In fact, I was impressed that sapping walls, in EB period, is a near suicide works to do... while most stone walls are in good construction, there is a huge risk that the soils beneath the walls is fragile, and can lead to some severe cave in, that will kills the sappers, especially when we consider ancient people usually used uncemented stones mixed with sands for foundation... the risk of crushed by rocks is great, and earthwork of that time culd be brittle in the bottom, and bury the sappers alive...

But when I do the sapping in EB, put aside crews who die because enemy projectiles.... only the last men who was unfortunate enough to get hit by collapsing tunnels will die... and sometimes, they will be revived... and the more silly things is I can made entire tunnels and collapse a wall, just by using 9 men (heavily depleted) unit of sphendenotai....

Just curious, is there someone who knows what exactly the sapping job in EB timeframe do?

Titus Marcellus Scato
04-28-2010, 06:52
Just a suggestion: You could simulate 'historical sapping losses' by giving yourself a house rule.

Which is: The unit which carries out the sapping, also has to be the first unit that charges into the breach, and the first unit to charge into the town square, fighting any defenders in melee.

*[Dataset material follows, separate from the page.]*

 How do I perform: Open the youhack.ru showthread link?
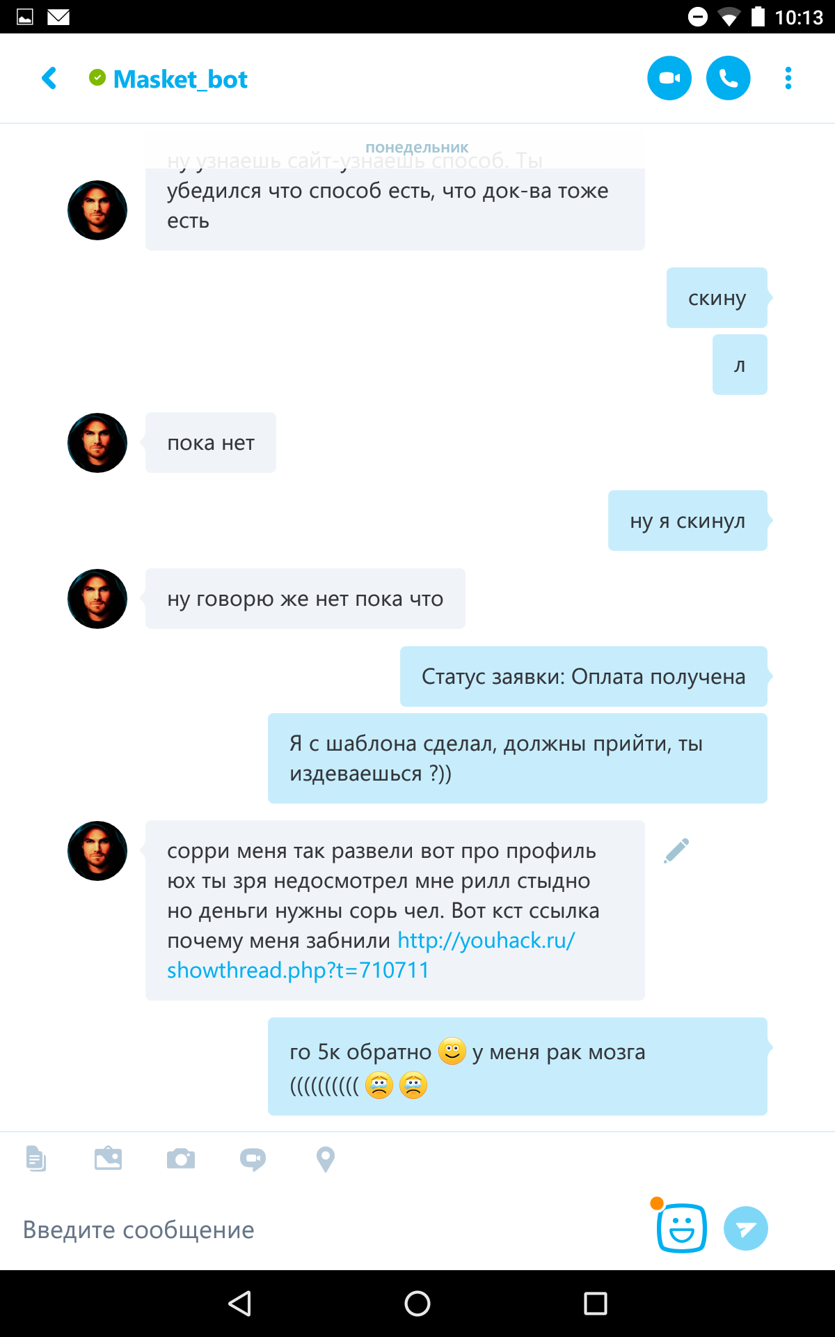point(371,955)
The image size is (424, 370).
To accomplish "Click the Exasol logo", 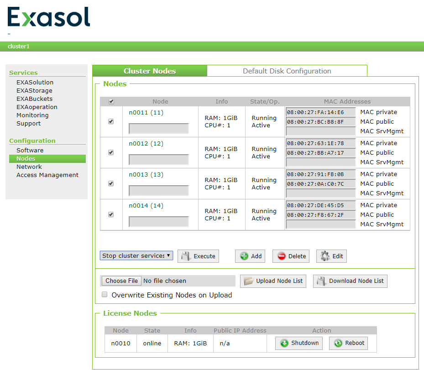I will coord(48,17).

Slingers and skirmishers, which are the most common sappers, are pretty useless in melee, and will get themselves slaughtered by the defenders. Thus simulating 'sapping losses'.

gamegeek2
04-29-2010, 02:03
In reality, you'd probably have slaves doing it back then.

Cute Wolf
04-29-2010, 09:35
In reality, you'd probably have slaves doing it back then.

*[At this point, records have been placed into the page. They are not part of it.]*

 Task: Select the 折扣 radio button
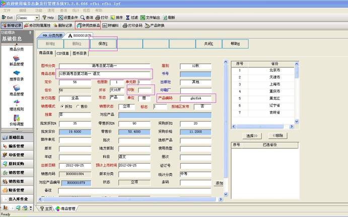click(61, 106)
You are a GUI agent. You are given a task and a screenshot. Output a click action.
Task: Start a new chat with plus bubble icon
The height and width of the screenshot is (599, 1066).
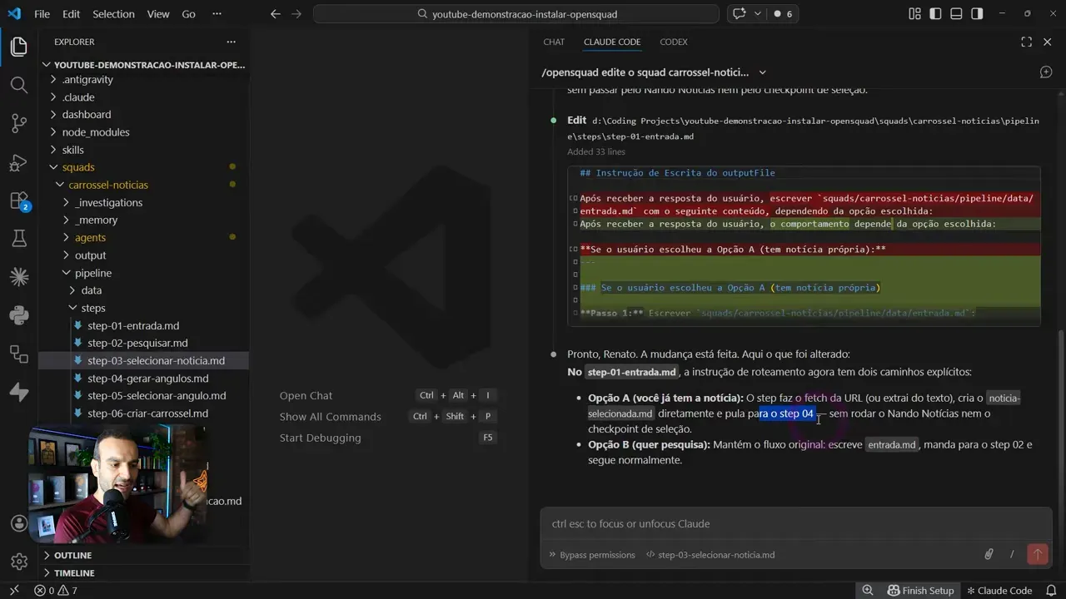(x=1046, y=72)
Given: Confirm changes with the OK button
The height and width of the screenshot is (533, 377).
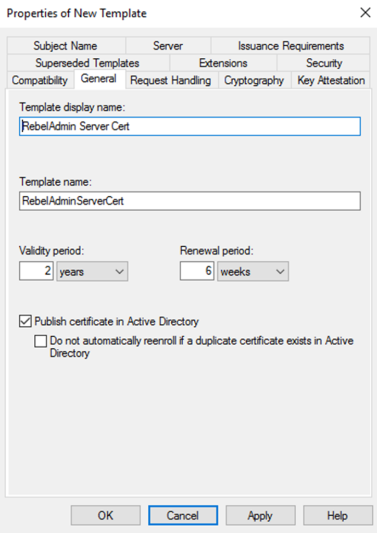Looking at the screenshot, I should coord(105,515).
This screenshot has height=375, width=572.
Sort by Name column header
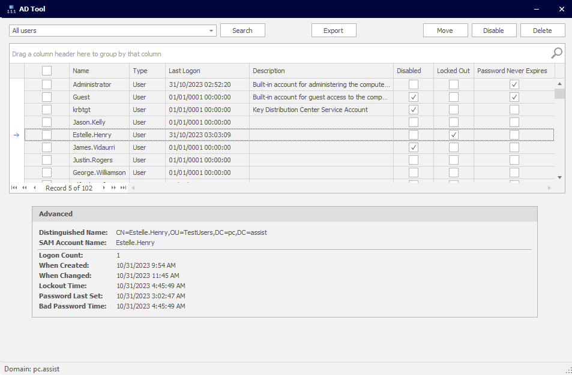[x=99, y=71]
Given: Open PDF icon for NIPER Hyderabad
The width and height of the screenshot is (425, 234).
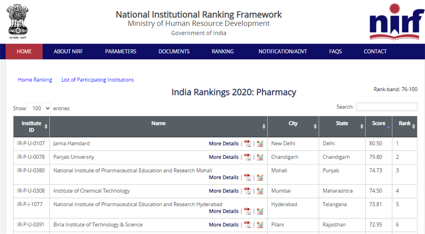Looking at the screenshot, I should click(x=248, y=211).
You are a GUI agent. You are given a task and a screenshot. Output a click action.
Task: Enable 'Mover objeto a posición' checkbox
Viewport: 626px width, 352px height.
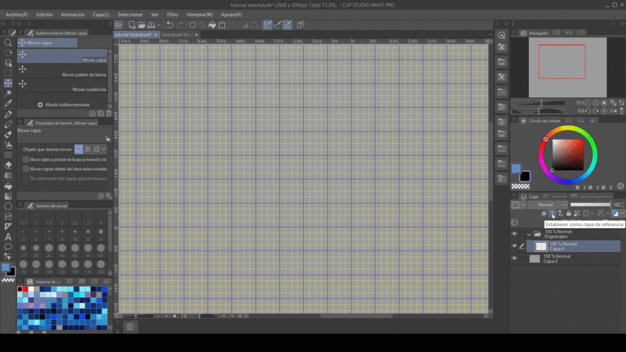pyautogui.click(x=26, y=159)
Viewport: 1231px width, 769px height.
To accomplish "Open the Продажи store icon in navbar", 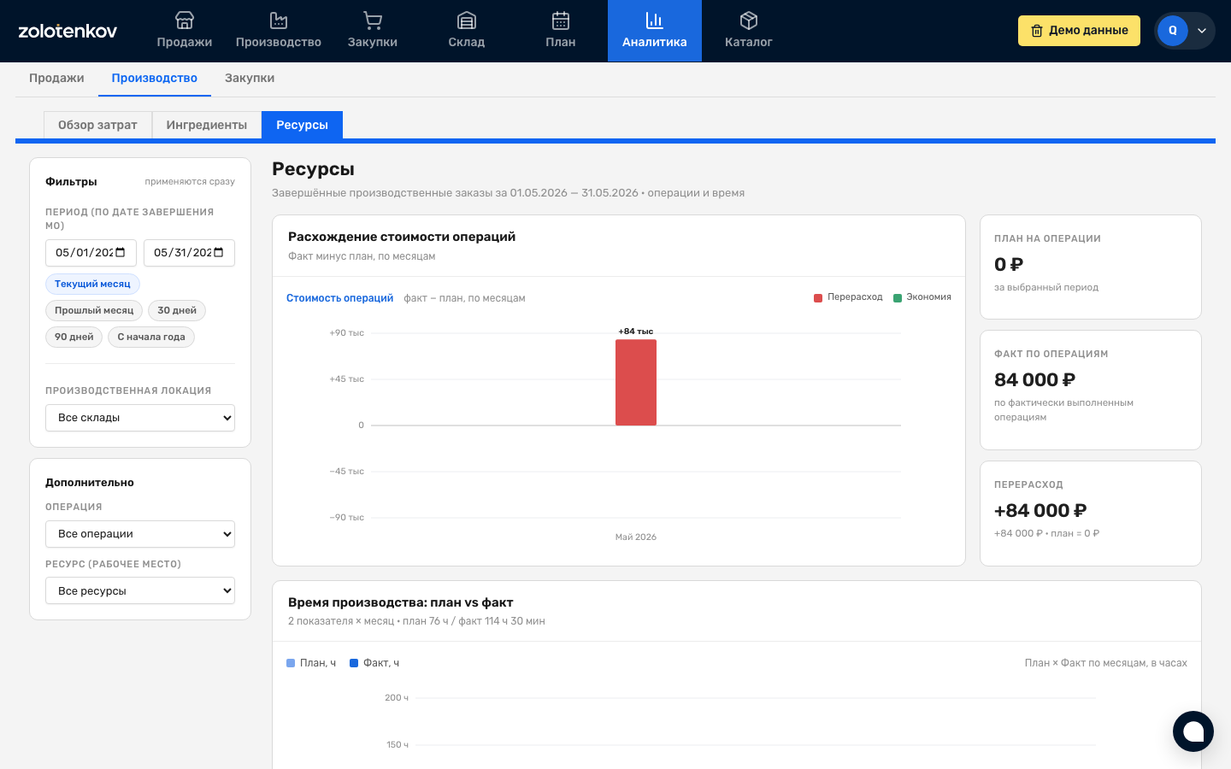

maybe we should made Apeleutheroi trainable for that very job... sapping walls.... just take the sapping ability from all other units, save the lowest levies such as akontistai, and lugoae.

by the way, did they really just set a fire underground, or set an explosive?

Ludens
04-29-2010, 14:12
by the way, did they really just set a fire underground, or set an explosive?

Explosive? Oil and fire, more likely. Anyway, were there many instances of sapping in antiquity? AFAIK the Romans and Hellenes mostly relied on rams and projectile throwers.

Cute Wolf
04-29-2010, 14:31
I have read some refrence of sapping works, but only dated in Medieval period... that's why I'm curious if the soldiers of antiquity could do the feat without proper exsplosives.... I can think of the mechanism behind fire burning under the walls, and gas-exspansion that led to tunnel collapsion (and finally wall collapsion)... but who had the good Idea for the first time?

And do the sapping ability are remnants of Vanilla that RTW left, as Ludens allready points out?

Ludens
04-29-2010, 14:43
What they would do before the advent of explosives is set fire to the wooden beams, which supported the tunnel and the wall on top of it. When the beams collapsed, the tunnel would cave in and the walls were suddenly standing on this air. I doubt gas explosions were used: they did not have a means to transport gas and mining gas does not accumulate in such shallow tunnels. This is speculation, you understand: I know very little of sapping warfare.

Cute Wolf
04-29-2010, 15:07
no, I meant not exsplosive gas-exsplosion, but the burning process itself caused gas exspansion, pernetrate the ground, and causing less cohesion between soil particles (gas absorbtion physics)... of course, this will led the way of tunnel collapsing...

Conqueror
04-29-2010, 20:30
The Persian siege of Dura-Europos seems to have involved mines dug underneath the walls, and even an attempted counter-mining operation by the besieged Romans. Granted, that was 3rd century AD so well past the EB timeframe.